[Records for processing]
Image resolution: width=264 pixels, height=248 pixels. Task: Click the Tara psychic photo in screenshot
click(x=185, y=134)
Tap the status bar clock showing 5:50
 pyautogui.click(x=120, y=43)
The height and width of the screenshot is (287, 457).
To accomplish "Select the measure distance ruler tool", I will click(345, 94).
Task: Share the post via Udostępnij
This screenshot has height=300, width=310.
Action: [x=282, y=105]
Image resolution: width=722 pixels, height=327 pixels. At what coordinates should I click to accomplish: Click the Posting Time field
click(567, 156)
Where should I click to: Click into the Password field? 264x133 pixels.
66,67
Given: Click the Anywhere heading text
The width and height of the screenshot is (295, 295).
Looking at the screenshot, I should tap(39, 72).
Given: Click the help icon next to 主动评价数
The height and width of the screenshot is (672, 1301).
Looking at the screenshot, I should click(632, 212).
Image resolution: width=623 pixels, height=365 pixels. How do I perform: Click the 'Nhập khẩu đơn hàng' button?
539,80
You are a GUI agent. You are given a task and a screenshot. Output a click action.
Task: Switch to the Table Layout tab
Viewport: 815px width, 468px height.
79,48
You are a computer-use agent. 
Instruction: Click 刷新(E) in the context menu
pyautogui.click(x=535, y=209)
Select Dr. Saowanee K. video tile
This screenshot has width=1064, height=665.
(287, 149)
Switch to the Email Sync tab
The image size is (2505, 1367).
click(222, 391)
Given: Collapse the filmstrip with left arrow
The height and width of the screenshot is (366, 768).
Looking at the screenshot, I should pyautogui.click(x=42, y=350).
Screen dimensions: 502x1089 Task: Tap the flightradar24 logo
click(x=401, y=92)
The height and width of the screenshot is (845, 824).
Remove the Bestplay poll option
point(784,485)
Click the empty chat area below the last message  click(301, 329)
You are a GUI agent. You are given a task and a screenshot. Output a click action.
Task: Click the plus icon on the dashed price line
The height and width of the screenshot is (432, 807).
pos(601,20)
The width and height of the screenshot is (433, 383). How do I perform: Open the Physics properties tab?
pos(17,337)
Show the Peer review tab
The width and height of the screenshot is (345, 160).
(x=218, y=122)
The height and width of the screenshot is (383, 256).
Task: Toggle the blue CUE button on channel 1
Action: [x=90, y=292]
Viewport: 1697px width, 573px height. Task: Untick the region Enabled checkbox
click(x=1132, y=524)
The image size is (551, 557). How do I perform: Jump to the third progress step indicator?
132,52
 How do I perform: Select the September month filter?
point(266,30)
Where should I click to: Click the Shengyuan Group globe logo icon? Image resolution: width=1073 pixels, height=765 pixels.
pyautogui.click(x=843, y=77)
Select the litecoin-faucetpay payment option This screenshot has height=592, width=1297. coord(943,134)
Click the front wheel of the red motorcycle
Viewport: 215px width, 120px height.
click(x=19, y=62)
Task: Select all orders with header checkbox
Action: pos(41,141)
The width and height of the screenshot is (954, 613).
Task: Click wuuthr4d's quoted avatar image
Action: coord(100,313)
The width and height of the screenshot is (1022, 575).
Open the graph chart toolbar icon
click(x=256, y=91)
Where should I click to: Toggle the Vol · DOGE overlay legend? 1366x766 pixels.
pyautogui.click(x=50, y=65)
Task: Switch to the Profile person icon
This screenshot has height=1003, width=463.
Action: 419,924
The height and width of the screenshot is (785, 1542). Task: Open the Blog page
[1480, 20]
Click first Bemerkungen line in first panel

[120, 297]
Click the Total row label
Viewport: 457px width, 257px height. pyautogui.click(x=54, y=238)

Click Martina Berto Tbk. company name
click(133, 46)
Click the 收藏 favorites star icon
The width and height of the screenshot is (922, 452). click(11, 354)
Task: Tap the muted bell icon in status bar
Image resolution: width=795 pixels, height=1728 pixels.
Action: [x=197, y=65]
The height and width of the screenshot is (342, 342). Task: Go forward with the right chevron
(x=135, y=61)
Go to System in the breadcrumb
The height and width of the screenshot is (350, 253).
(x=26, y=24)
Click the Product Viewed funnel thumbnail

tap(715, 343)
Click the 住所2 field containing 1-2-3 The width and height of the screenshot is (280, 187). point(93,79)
[/Records for processing]
**How to complete this task**
Your reply should contain each entry, copied without alteration.

**Problem solution**
Image resolution: width=264 pixels, height=248 pixels. Task: Click the Tara psychic photo in screenshot
click(x=185, y=134)
Tap the status bar clock showing 5:50
 pyautogui.click(x=120, y=43)
The height and width of the screenshot is (287, 457).
To accomplish "Select the measure distance ruler tool", I will click(345, 94).
Task: Share the post via Udostępnij
This screenshot has height=300, width=310.
Action: [x=282, y=105]
Image resolution: width=722 pixels, height=327 pixels. At what coordinates should I click to accomplish: Click the Posting Time field
click(567, 156)
Where should I click to: Click into the Password field? 264x133 pixels.
66,67
Given: Click the Anywhere heading text
The width and height of the screenshot is (295, 295).
Looking at the screenshot, I should tap(39, 72).
Given: Click the help icon next to 主动评价数
The height and width of the screenshot is (672, 1301).
Looking at the screenshot, I should click(632, 212).
Image resolution: width=623 pixels, height=365 pixels. How do I perform: Click the 'Nhập khẩu đơn hàng' button?
539,80
You are a GUI agent. You are given a task and a screenshot. Output a click action.
Task: Switch to the Table Layout tab
Viewport: 815px width, 468px height.
79,48
You are a computer-use agent. 
Instruction: Click 刷新(E) in the context menu
pyautogui.click(x=535, y=209)
Select Dr. Saowanee K. video tile
This screenshot has width=1064, height=665.
(287, 149)
Switch to the Email Sync tab
The image size is (2505, 1367).
click(222, 391)
Given: Collapse the filmstrip with left arrow
The height and width of the screenshot is (366, 768).
Looking at the screenshot, I should pyautogui.click(x=42, y=350).
Screen dimensions: 502x1089 Task: Tap the flightradar24 logo
click(x=401, y=92)
The height and width of the screenshot is (845, 824).
Remove the Bestplay poll option
point(784,485)
Click the empty chat area below the last message  click(301, 329)
You are a GUI agent. You are given a task and a screenshot. Output a click action.
Task: Click the plus icon on the dashed price line
The height and width of the screenshot is (432, 807).
pos(601,20)
The width and height of the screenshot is (433, 383). How do I perform: Open the Physics properties tab?
pos(17,337)
Show the Peer review tab
The width and height of the screenshot is (345, 160).
(x=218, y=122)
The height and width of the screenshot is (383, 256).
Task: Toggle the blue CUE button on channel 1
Action: [x=90, y=292]
Viewport: 1697px width, 573px height. Task: Untick the region Enabled checkbox
click(x=1132, y=524)
The image size is (551, 557). How do I perform: Jump to the third progress step indicator?
132,52
 How do I perform: Select the September month filter?
point(266,30)
Where should I click to: Click the Shengyuan Group globe logo icon? Image resolution: width=1073 pixels, height=765 pixels.
pyautogui.click(x=843, y=77)
Select the litecoin-faucetpay payment option This screenshot has height=592, width=1297. coord(943,134)
Click the front wheel of the red motorcycle
Viewport: 215px width, 120px height.
click(x=19, y=62)
Task: Select all orders with header checkbox
Action: pos(41,141)
The width and height of the screenshot is (954, 613).
Task: Click wuuthr4d's quoted avatar image
Action: coord(100,313)
The width and height of the screenshot is (1022, 575).
Open the graph chart toolbar icon
click(x=256, y=91)
Where should I click to: Toggle the Vol · DOGE overlay legend? 1366x766 pixels.
pyautogui.click(x=50, y=65)
Task: Switch to the Profile person icon
This screenshot has height=1003, width=463.
Action: 419,924
The height and width of the screenshot is (785, 1542). Task: Open the Blog page
[1480, 20]
Click first Bemerkungen line in first panel

[120, 297]
Click the Total row label
Viewport: 457px width, 257px height. pyautogui.click(x=54, y=238)

Click Martina Berto Tbk. company name
click(133, 46)
Click the 收藏 favorites star icon
The width and height of the screenshot is (922, 452). click(11, 354)
Task: Tap the muted bell icon in status bar
Image resolution: width=795 pixels, height=1728 pixels.
Action: [x=197, y=65]
The height and width of the screenshot is (342, 342). Task: Go forward with the right chevron
(x=135, y=61)
Go to System in the breadcrumb
The height and width of the screenshot is (350, 253).
(x=26, y=24)
Click the Product Viewed funnel thumbnail

tap(715, 343)
Click the 住所2 field containing 1-2-3 The width and height of the screenshot is (280, 187). point(93,79)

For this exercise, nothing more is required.